Home / Hukum - Kriminal

Sabtu, 2 April 2022 - 16:00 WIB

Dua Pengetap Solar Bersubsidi Diringkus Polisi

KUTAI KARTANEGARA, eksposisi.com – Satreskrim Polres Kutai Kartanegara (Kukar) berhasil mengungkap kasus penyalahgunaan Bahan Bakar Minyak (BBM) bersubsidi jenis solar, pada Jumat (1/4/2022). Dalam pengungkapan kasus tersebut, dua orang tersangka berinisial SB (48) dan MF (28) berhasil diringkus polisi.

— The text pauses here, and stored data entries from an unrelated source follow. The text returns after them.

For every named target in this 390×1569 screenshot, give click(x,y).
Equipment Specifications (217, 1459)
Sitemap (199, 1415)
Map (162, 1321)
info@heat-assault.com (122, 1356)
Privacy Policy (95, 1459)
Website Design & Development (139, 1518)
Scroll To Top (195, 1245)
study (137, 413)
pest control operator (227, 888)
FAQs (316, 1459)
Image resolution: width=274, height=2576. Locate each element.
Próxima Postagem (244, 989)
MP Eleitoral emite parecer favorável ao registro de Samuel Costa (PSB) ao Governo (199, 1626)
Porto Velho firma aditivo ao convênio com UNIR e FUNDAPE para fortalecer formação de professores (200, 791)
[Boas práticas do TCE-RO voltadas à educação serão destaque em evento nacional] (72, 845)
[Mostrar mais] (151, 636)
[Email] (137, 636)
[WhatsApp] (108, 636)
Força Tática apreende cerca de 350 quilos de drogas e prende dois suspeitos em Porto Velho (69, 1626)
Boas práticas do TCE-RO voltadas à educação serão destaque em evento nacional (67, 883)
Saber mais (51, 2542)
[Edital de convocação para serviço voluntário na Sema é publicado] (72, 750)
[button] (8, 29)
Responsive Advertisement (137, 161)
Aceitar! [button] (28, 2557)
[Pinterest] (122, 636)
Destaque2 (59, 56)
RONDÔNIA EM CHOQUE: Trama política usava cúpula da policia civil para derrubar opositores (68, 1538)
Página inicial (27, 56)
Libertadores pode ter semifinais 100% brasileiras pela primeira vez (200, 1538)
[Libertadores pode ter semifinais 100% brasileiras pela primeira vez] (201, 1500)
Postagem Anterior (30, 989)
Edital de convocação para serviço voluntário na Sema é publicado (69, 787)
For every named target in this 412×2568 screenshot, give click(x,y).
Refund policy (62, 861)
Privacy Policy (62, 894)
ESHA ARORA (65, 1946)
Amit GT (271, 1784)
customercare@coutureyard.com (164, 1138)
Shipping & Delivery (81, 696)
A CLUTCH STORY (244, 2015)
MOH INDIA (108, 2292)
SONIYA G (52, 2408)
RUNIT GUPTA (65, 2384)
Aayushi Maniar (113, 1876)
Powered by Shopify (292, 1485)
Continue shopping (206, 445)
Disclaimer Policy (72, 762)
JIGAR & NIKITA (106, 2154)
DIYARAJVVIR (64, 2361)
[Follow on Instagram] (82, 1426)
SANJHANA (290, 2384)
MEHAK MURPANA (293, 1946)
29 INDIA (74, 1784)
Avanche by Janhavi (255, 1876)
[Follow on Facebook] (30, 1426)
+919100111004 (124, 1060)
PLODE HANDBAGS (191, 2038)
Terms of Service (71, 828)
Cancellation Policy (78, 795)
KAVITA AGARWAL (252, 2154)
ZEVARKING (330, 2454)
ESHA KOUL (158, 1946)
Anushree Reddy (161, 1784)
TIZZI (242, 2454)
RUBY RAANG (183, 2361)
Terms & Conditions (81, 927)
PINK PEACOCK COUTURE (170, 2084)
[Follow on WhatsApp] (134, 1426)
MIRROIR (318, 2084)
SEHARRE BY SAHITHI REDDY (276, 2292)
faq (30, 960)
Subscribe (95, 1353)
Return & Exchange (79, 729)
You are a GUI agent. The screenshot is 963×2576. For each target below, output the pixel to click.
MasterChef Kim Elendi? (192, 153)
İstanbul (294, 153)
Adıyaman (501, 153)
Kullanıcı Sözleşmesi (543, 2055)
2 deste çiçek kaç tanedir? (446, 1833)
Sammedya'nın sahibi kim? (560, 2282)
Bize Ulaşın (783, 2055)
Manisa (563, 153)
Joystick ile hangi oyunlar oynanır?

Kasus ini terungkap setelah pihak kepolisian melakukan pengawasan terkait adanya indikasi pengetapan solar yang dilakukan truk-truk yang mengantre di SPBU Tenggarong. Dalam pengawasan tersebut, pihak kepolisian mendapati dua unit truk dengan kondisi tangki penyimpanan bahan bakar yang sudah dimodifikasi. Mendapati hal tersebut, pihak kepolisian melakukan penyelidikan hingga terungkapnya kasus penyalahgunaan BBM solar bersubsidi tersebut.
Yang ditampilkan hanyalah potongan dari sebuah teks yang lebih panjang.